L’intelligenza sta (forse) nel dubbio: “Nous sommes Charlie ma noi siamo anche i genitori dei tre assassini”.

Mai come in questi ultimi giorni ho imparato quanto siano pericolose le persone senza dubbi: fedeli a se stessi riescono a vivere i propri luoghi comuni come un dogma incrollabile. La categorizzazione di questi giorni, ad esempio, propone dei tipi umani costruiti banalmente sull’educazione religiosa come se non esistessero le mille sfumature di una socialità umana che si perde in mille rivoli. Per questo credo che valga la pena leggere la lettera tradotta da Claudia Vago che pone (per chi ama coltivare dubbi e farsi domande non accomodanti) quesiti interessanti:

Siamo professori di Seine-Saint-Denis. Intellettuali, scienziati, adulti, libertari, abbiamo imparato a fare a meno di Dio e a detestare il potere e il suo godimento perverso. Non abbiamo altro maestro all’infuori del sapere. Questo discorso ci rassicura, a causa della sua ipotetica coerenza razionale, e il nostro status sociale lo legittima. Quelli di Charlie Hebdo ci facevano ridere; condividevamo i loro valori. In questo, l’attentato ci colpisce. Anche se alcuni di noi non hanno mai avuto il coraggio di tanta insolenza, noi siamo feriti. Noi siamo Charlie per questo.

Ma facciamo lo sforzo di un cambio di punto di vista, e proviamo a guardarci come ci guardano i nostri studenti. Siamo ben vestiti, ben curati, indossiamo scarpe comode, siamo al di là di quelle contingenze materiali che fanno sì che noi non sbaviamo sugli oggetti di consumo che fanno sognare i nostri studenti: se non li possediamo è forse anche perché potremmo avere i mezzi per possederli. Andiamo in vacanza, viviamo in mezzo ai libri, frequentiamo persone cortesi e raffinate, eleganti e colte. Consideriamo un dato acquisito che La libertà che guida il popolo e Candido fanno parte del patrimonio dell’umanità. Ci direte che l’universale è di diritto e non di fatto e che molti abitanti del pianeta non conoscono Voltaire? Che banda di ignoranti… E’ tempo che entrino nella Storia: il discorso di Dakar ha già spiegato loro. Per quanto riguarda coloro che vengono da altrove e vivono tra noi, che tacciano e obbediscano.

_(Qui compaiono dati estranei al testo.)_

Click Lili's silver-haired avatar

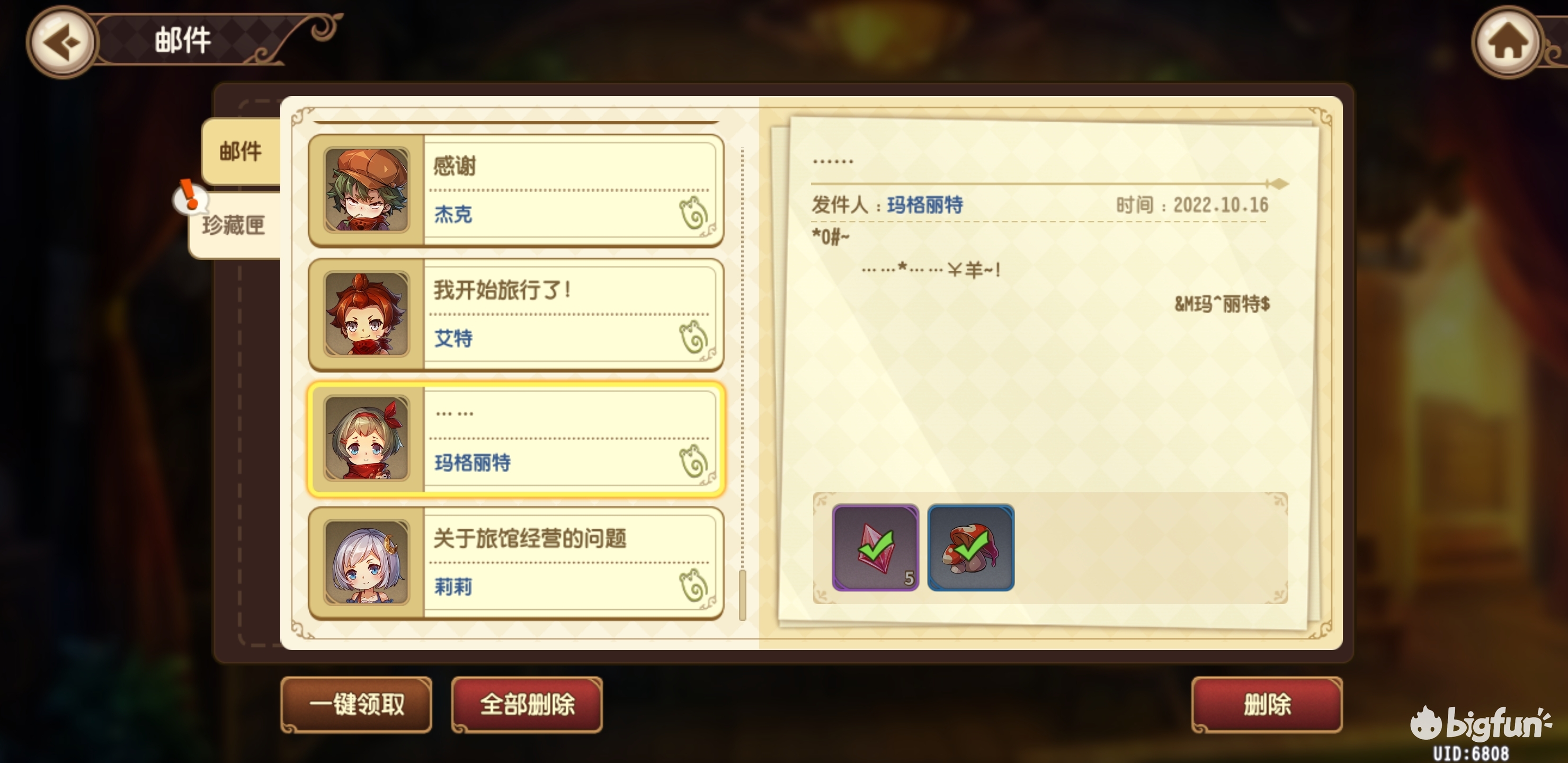367,563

Se i crimini perpetrati da questi assassini sono odiosi, ciò che è terribile è che essi parlano francese, con l’accento dei giovani di periferia. Questi due assassini sono come i nostri studenti. Il trauma, per noi, sta anche nel sentire quella voce, quell’accento, quelle parole. Ecco cosa ci ha fatti sentire responsabili. Ovviamente, non noi personalmente: ecco cosa diranno i nostri amici che ammirano il nostro impegno quotidiano. Ma che nessuno qui venga a dirci che con tutto quello che facciamo siamo sdoganati da questa responsabilità. Noi, cioè i funzionari di uno Stato inadempiente, noi, i professori di una scuola che ha lasciato quei due e molti altri ai lati della strada dei valori repubblicani, noi, cittadini francesi che passiamo il tempo a lamentarci dell’aumento delle tasse, noi contribuenti che approfittiamo di ogni scudo fiscale quando possiamo, noi che abbiamo lasciato l’individuo vincere sul collettivo, noi che non facciamo politica o prendiamo in giro coloro che la fanno, ecc. : noi siamo responsabili di questa situazione.

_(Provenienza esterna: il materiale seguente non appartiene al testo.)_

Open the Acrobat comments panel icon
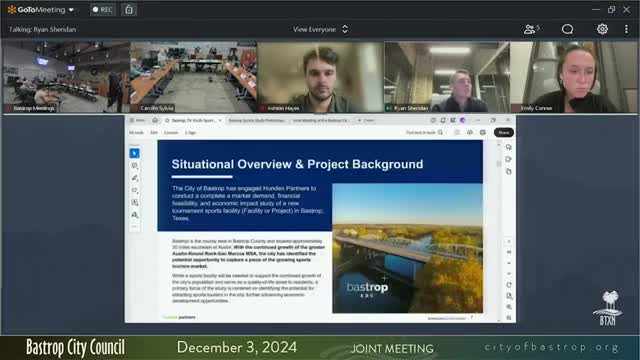Viewport: 640px width, 360px height. pos(509,147)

Quelli di Charlie Hebdo erano i nostri fratelli: li piangiamo come tali. I loro assassini erano orfani, in affidamento: pupilli della nazione, figli di Francia. I nostri figli hanno quindi ucciso i nostri fratelli. Tragedia. In qualsiasi cultura questo provoca quel sentimento che non è mai evocato da qualche giorno: la vergogna.

Allora, noi diciamo la nostra vergogna. Vergogna e collera: ecco una situazione psicologica ben più scomoda che il dolore e la rabbia. Se proviamo dolore e rabbia possiamo accusare gli altri. Ma come fare quando si prova vergogna e si è in collera verso gli assassini, ma anche verso se stessi?

Nessuno, nei media, parla di questa vergogna. Nessuno sembra volersene assumere la responsabilità. Quella di uno Stato che lascia degli imbecilli e degli psicotici marcire in prigione e diventare il giocattolo di manipolatori perversi, quella di una scuola che viene privata di mezzi e di sostegno, quella di una politica urbanistica che rinchiude gli schiavi (senza documenti, senza tessera elettorale, senza nome, senza denti) in cloache di periferia. Quella di una classe politica che non ha capito che la virtù si insegna solo attraverso l’esempio.

Intellettuali, pensatori, universitari, artisti, giornalisti: abbiamo visto morire uomini che erano dei nostri. Quelli che li hanno uccisi sono figli della Francia. Allora, apriamo gli occhi sulla situazione, per capire come siamo arrivati qua, per agire e costruire una società laica e colta, più giusta, più libera, più uguale, più fraterna.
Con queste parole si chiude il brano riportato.